Me: Mostly camping equipment.
Guard: Who is your current employer?
Me: None.
Guard: So you’ve driven from PA to Vancouver for three days, have no job and are mostly carrying camping equipment?
Me: Yes, sir.
Guard: Please pull to the side.

The only way I could raise more red flags was if I said I was a travelling oregano salesman or if my last name were Hussein.

I pulled over, had my phone and passport taken and looked on as every item was removed from my car.   The only other people waiting were what appeared to be a drunk British woman and a collection of Asian women.  After a bit they waved me back over and gave me my keys back pronouncing my car clean.  Then I saw that in the process of inspecting my car the ding in my front door that prevented it from opening was turned into a full blown dent.

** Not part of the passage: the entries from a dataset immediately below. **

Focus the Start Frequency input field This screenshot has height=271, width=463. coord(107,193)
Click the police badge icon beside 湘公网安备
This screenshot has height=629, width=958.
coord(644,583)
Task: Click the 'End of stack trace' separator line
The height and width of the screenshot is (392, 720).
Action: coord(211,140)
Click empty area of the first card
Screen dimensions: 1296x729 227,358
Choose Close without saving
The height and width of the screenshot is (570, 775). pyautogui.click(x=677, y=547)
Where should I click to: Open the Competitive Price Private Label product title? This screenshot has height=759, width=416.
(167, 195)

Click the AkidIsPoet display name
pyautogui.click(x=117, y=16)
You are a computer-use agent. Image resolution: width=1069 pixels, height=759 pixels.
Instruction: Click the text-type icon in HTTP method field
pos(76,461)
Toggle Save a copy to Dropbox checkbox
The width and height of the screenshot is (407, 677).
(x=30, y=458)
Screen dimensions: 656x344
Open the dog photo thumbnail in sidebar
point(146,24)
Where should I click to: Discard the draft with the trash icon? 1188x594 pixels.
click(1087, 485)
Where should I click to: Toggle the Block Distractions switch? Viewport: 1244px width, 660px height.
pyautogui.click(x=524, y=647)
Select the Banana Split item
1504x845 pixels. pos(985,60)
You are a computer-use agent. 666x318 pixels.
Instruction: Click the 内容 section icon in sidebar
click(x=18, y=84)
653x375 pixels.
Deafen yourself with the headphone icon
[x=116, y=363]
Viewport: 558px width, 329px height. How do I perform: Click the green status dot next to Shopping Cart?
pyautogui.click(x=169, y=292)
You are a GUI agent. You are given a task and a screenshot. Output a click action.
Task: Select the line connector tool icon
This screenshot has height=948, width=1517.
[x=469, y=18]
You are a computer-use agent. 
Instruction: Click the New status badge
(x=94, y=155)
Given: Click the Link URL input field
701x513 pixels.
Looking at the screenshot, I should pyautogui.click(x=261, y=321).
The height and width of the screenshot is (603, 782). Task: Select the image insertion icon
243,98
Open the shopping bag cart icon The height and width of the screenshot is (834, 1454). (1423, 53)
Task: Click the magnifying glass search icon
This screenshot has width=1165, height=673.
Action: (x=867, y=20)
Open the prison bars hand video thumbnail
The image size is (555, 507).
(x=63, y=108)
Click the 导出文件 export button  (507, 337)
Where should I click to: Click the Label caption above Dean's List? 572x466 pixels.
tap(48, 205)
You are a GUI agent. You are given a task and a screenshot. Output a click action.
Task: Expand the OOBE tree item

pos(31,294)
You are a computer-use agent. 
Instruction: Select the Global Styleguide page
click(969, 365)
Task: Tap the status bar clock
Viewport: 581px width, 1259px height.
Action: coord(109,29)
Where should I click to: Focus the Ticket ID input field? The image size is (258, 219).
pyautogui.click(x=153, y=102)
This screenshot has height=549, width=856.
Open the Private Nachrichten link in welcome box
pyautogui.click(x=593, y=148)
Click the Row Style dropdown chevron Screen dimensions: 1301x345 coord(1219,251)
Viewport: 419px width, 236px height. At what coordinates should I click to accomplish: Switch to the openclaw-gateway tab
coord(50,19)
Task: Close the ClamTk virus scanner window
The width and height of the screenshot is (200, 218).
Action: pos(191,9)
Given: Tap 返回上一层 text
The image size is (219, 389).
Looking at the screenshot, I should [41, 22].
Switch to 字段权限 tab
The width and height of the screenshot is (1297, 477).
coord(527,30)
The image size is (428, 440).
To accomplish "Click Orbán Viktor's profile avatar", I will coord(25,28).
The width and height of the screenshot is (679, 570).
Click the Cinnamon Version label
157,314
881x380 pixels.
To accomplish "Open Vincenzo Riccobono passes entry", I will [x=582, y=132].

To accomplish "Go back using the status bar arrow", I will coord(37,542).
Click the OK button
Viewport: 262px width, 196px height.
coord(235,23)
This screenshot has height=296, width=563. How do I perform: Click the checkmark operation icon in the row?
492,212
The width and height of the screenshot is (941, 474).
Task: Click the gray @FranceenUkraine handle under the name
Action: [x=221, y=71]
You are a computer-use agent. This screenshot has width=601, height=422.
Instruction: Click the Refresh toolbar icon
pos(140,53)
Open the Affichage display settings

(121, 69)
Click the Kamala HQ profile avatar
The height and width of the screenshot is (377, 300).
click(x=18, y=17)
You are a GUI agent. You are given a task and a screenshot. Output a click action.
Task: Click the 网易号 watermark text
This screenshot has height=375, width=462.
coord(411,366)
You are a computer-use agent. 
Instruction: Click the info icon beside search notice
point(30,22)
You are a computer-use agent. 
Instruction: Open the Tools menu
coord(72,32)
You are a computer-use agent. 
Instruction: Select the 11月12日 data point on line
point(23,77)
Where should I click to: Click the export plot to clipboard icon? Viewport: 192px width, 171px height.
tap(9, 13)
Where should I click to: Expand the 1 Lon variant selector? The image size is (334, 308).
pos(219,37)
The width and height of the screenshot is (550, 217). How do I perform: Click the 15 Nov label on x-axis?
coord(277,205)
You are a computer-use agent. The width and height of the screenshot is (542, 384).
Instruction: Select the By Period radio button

Boo.

The signage in Canada was bewildering.  The first thing I noticed was that the posted speed limit conversion was a bit off: 20 MPH is not 30 KPH, it’s 32.18…  Canada takes us for chumps.  Also, the yield and one way signs had no words on them but all the others were is both English and French.  Fuel was also not always listed with the obligatory 9/10ths cent extra, and in Surrey I saw gas at 1.133 dollars a liter or about 4.32 a gallon.  Eak.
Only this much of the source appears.